India was included this year on a list of countries which satisfies Calpers stock market investment criteria on issues such as human rights, market transparency and freedom of labor unions. China failed to make the list.

McCook said he would argue to the Calpers investment committee in September that it was possible to ensure the fund's standards were met by his proposed property investments and partnerships in China.

"Say we do for-sale housing, we're providing a service people need and we can control our project," McCook told Reuters in an interview during a property conference in Singapore.

He said Calpers could, for example, make sure workers at any local partner received adequate pay and benefits -- which would be impossible when investing in stocks.

"You can't control a publicly listed company's human rights policy," he said.

Since Calpers started to invest in overseas property in 2002, McCook has voluntarily adhered to the fund's investment policies for stock markets, but he said it was not obligatory.

SENTIMENT SHIFT

McCook is proposing an outlay of up to $200 million for a partnership with a Chinese developer to build housing and retail property.

He wants to invest twice that much in a Japan-focused property fund managed by AETOS Capital Japan, which has earmarked 25 percent of its funds for foreign investment, which will probably include China.

McCook said he had been hopeful the Calpers investment committee would agree to the investment, but reactions in the United States to a bid by Chinese oil firm CNOOC for U.S. energy company Unocal had sowed some doubts in his mind.

"Some sentiment might shift.
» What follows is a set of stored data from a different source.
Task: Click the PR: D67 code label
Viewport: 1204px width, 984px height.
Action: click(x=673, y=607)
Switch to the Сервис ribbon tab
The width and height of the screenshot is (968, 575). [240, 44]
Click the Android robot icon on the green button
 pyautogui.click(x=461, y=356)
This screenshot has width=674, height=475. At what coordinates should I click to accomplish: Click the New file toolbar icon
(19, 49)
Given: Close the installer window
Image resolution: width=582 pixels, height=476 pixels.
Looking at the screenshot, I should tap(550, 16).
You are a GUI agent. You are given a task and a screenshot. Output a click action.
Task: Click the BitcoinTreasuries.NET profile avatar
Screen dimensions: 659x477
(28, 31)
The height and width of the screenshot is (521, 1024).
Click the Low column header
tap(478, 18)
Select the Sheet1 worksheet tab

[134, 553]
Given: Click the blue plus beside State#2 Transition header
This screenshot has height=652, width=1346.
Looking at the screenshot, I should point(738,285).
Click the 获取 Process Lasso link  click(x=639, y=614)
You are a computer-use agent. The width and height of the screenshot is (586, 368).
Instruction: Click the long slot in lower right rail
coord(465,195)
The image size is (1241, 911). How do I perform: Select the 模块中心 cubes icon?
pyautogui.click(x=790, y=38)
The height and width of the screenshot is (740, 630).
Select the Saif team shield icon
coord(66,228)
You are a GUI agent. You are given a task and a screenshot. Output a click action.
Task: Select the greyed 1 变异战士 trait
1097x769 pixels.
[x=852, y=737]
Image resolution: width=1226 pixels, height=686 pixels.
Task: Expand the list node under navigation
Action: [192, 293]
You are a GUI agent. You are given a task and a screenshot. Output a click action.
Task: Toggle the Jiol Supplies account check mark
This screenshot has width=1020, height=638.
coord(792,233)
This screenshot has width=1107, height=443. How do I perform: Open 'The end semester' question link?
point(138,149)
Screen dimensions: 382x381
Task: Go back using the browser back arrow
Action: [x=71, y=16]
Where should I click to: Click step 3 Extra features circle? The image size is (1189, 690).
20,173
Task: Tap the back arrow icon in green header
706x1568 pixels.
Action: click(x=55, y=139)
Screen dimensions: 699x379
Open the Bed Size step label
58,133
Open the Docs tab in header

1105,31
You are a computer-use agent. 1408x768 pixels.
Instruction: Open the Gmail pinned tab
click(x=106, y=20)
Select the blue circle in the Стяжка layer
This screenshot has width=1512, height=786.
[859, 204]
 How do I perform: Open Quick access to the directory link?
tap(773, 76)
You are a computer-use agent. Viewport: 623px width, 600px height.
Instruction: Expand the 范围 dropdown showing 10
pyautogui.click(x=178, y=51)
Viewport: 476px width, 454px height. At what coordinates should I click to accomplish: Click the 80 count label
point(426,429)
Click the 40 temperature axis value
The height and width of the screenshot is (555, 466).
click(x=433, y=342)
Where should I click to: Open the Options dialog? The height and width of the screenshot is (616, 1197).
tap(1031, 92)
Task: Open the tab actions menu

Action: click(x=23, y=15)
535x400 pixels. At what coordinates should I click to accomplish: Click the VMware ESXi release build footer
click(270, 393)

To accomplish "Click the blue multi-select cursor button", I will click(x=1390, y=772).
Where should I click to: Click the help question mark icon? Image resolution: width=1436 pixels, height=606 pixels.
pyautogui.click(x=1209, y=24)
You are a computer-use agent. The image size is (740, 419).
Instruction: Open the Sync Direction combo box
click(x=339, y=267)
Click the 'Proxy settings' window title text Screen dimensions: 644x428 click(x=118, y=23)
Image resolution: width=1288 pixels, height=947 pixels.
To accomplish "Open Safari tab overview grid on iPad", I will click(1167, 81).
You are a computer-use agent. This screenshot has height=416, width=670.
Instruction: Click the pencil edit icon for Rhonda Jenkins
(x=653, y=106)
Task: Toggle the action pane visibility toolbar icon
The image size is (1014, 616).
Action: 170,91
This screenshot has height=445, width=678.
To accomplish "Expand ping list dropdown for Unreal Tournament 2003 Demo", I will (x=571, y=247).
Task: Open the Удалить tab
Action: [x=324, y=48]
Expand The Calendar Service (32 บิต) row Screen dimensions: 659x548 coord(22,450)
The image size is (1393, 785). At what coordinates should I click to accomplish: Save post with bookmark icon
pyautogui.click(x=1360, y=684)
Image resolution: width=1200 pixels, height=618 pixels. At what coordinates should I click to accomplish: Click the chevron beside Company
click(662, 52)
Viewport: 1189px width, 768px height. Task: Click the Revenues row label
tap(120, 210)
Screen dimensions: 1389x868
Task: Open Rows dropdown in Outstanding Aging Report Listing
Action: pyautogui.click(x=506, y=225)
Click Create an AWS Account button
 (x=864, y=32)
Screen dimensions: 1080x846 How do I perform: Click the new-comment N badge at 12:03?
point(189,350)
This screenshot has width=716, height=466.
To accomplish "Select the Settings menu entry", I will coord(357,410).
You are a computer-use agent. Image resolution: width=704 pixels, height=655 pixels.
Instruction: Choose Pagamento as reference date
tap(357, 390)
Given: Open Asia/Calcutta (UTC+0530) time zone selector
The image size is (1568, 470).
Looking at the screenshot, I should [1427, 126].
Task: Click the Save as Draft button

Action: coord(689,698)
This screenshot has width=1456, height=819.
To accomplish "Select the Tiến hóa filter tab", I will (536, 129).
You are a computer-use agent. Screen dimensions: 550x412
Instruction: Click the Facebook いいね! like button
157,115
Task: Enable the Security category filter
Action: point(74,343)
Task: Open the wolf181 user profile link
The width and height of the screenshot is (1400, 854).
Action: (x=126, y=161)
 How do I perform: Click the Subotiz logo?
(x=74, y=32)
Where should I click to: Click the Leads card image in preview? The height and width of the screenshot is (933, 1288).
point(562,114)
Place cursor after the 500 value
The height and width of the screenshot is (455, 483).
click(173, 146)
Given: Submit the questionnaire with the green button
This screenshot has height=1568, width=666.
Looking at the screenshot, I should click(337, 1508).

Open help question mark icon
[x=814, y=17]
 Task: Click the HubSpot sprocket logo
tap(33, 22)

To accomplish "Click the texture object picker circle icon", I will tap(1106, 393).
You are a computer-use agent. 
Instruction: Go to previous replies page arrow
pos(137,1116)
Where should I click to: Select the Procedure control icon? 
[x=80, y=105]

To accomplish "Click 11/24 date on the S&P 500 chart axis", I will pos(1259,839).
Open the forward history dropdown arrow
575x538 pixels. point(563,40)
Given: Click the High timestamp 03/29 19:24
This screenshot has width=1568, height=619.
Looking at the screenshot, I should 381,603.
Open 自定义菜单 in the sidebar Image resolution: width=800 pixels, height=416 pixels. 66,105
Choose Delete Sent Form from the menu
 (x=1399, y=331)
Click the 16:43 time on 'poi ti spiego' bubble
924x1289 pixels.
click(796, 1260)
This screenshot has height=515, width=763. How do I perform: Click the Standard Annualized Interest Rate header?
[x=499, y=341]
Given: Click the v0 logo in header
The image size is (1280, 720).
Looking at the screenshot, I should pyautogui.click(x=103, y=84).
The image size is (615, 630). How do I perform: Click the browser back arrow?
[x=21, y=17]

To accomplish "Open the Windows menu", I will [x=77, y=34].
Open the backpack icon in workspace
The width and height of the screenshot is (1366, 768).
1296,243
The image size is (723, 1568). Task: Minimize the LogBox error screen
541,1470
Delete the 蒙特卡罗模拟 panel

You're dealing with personalities here," he said.

The fund has sold $6.5 billion of U.S. property so far this year and will sell another $1 billion to $2 billion from its industrial and apartment portfolio by the end of the year, McCook said.

Calpers plans to put at least $500 million into a fund to invest in real estate investment trusts (REITs) outside the United States and will lift its investment in Asia, where around $800 million is now committed.

McCook said he was looking at house building India, which eased rules on foreign investment in property early this year.

"They're both going to be huge," he said of the Chinese and Indian markets. "You can't ignore them. It's just a matter of when to go in."